Help for package eatDB

Type:

Package

Title:

Spreadsheet Interface for Relational Databases

Version:

0.5.0

Description:

Use 'SQLite3' as a database system via a complete SQL free R interface, treating the data as if it was a single spreadsheet.

License:

GPL-2 | GPL-3 [expanded from: GPL (≥ 2)]

Encoding:

UTF-8

LazyData:

true

Depends:

R (≥ 3.4.0)

Imports:

DBI, RSQLite

RoxygenNote:

7.1.1

Suggests:

testthat

NeedsCompilation:

Packaged:

2021-10-05 15:13:48 UTC; beckerbz

Author:

Benjamin Becker [aut, cre]

Maintainer:

Benjamin Becker <b.becker@iqb.hu-berlin.de>

Repository:

CRAN

Date/Publication:

2021-10-05 15:50:02 UTC

Create a relational data base file.

Description

Creates a relational data base from a list of data.frames (dfList). The list structure including the naming of dfList, pkList and fkList needs to be exactly the same. Keys (pkList and fkList$Keys) can either be character vectors with a single variable name or multiple variable names. Primary keys (pkList) have to be unique within a single data.frame. Foreign Keys (fkList) have to consist of a list with the referenced data frame (fkList$References) and the referencing keys (fkList$Keys). If a single data frame is to be converted to a data base, pkList can be dropped. Otherwise, both elements of fkList need to be set to NULL.

Usage

createDB(dfList, pkList, fkList = NULL, metaData = NULL, filePath)

Arguments

dfList

Named list of data frames. The order of the data.frames determines the merge order.

pkList

Named list of the primary keys corresponding to the data.frames.

fkList

Named list of a list per data.frame, including referenced data frame (fkList$References) and the corresponding keys fkList$Keys). Default is NULL, which should be used if only a single data frame is supplied. For multiple data.frames, fkList$References and fkList$Keys should be NULL for the first data.frame.

metaData

[optional] Data.frame including meta data information about the other data.frames.

filePath

Path to the db file to write (including name); has to end on .db.

Details

Primary keys guarantee uniqueness of cases within a single data.frame, and are single variables or combinations of variables. Foreign keys are used to merge data.frames. The foreign key for the first data set always has to be set to list(References = NULL, Keys = NULL). The order in which the data.frames are supplied determines the merge order. Currently, left joins are performed when merging data.frames. However, data.frames are stored separately in the relational data base and are only merged if pulled from the data base. \ Conventions for naming variables (columns) follow naming conventions of SQLite3. '.' and sqlite_keywords are prohibited. Two additional tables within the SQLite3 data base are created: Meta_Information, which contains a single character with the merge order that is used by dbPull and Meta_Data, which contains the meta data.frame supplied to the argument metaData.

Value

Creates a data base in the given path, returns NULL.

Examples

# Set up data frames
NoImp <- data.frame(ID = 1:5,
                   age = sample(12:17, size = 5, replace = TRUE),
                   weight = sample(40:60, size = 5, replace = TRUE))
Imp <- data.frame(ID = rep(1:5, 3),
                 imp = c(rep(1, 5), rep(2, 5), rep(3, 5)),
                 noBooks = sample(1:200, 15, replace = TRUE))
PVs <- data.frame(ID = rep(rep(1:5, 3), 2),
                 imp = rep(c(rep(1, 5), rep(2, 5), rep(3, 5)), 2),
                 subject = c(rep("math", 15), rep("reading", 15)),
                 pv = sample(seq(from = -1.75, to = 1.75, by = 0.05), 30, replace = TRUE),
                 stringsAsFactors = FALSE)

# Combine into named list
dfList <- list(NoImp = NoImp, Imp = Imp, PVs = PVs)

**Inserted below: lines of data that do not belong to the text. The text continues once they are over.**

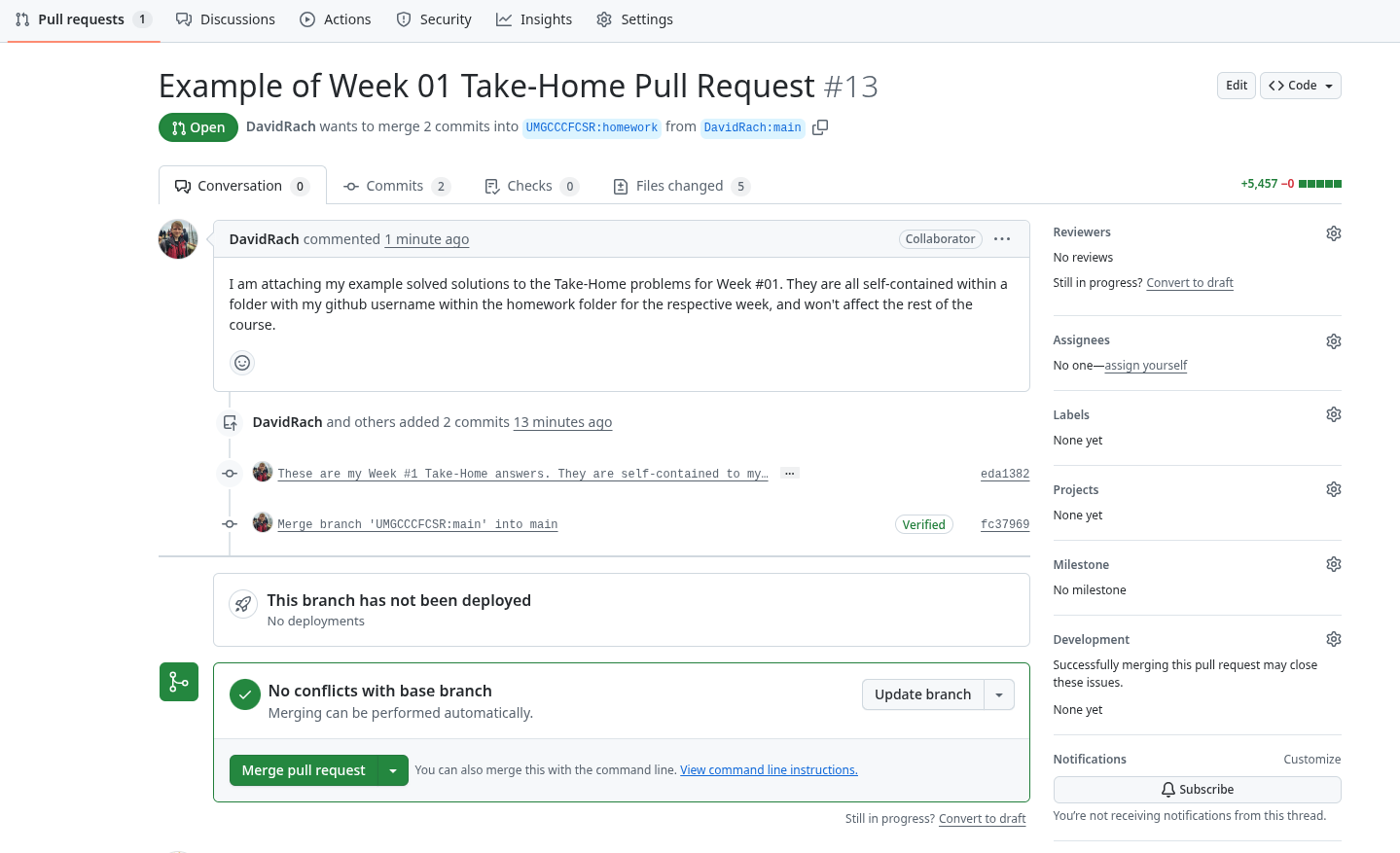
Task: Open the Milestone gear settings
Action: [1333, 564]
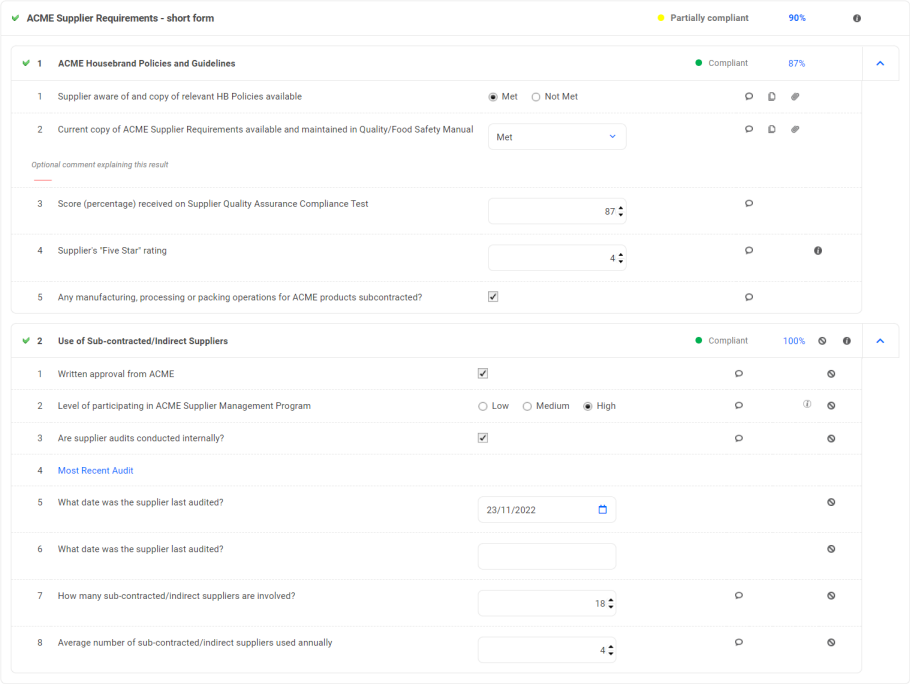Collapse Use of Sub-contracted/Indirect Suppliers section
The image size is (910, 684).
(x=880, y=341)
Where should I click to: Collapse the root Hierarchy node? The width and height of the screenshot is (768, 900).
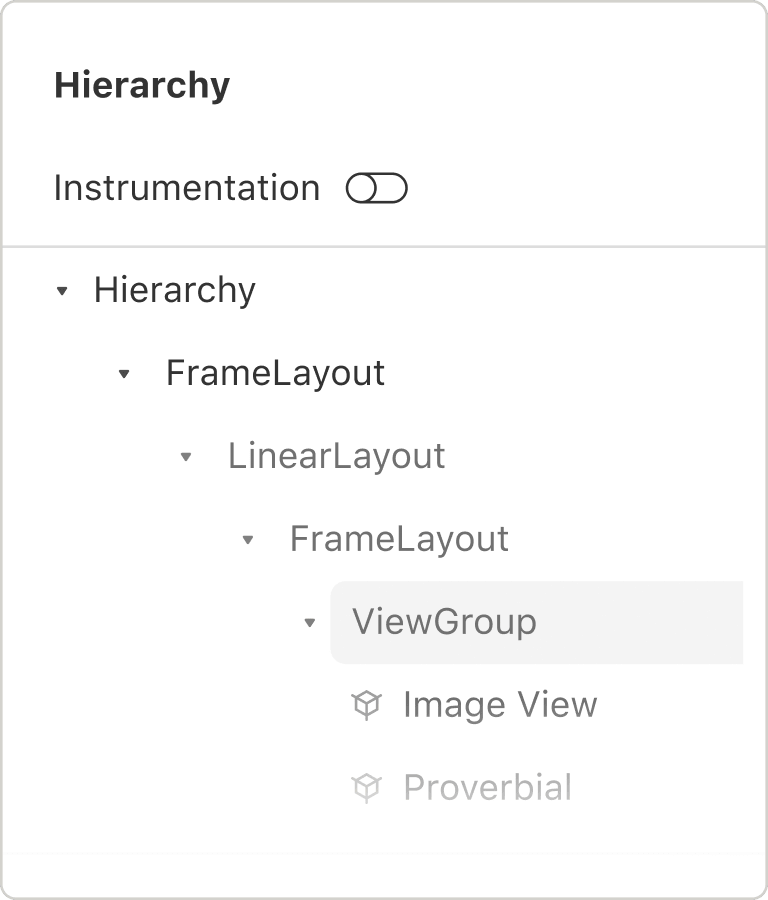tap(63, 290)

# Define primary and foreign keys accordingly
pkList <- list(NoImp = "ID",
               Imp = c("ID", "imp"),
               PVs = c("ID", "imp", "subject"))
fkList <- list(NoImp = list(References = NULL, Keys = NULL),
               Imp = list(References = "NoImp", Keys = "ID"),
               PVs = list(References = "Imp", Keys = c("ID", "imp")))

# Optional metaData
metaData <- data.frame(varName = c("ID", "age", "weight", "imp", "noBooks", "subject", "pv"),
                      varLabel = c("ID variable", "Age in years", "Body weight in kilogram",
                                   "Multiple Imputation number",
                                   "Number of books at home (self reported)",
                                   "Competence domain (Mathematical Literacy/Reading Literacy",
                                   "Plausible value"),
                      data_table = c(rep("NoImp", 3), rep("Imp", 2), rep("PVs", 2)),
                      stringsAsFactors = FALSE)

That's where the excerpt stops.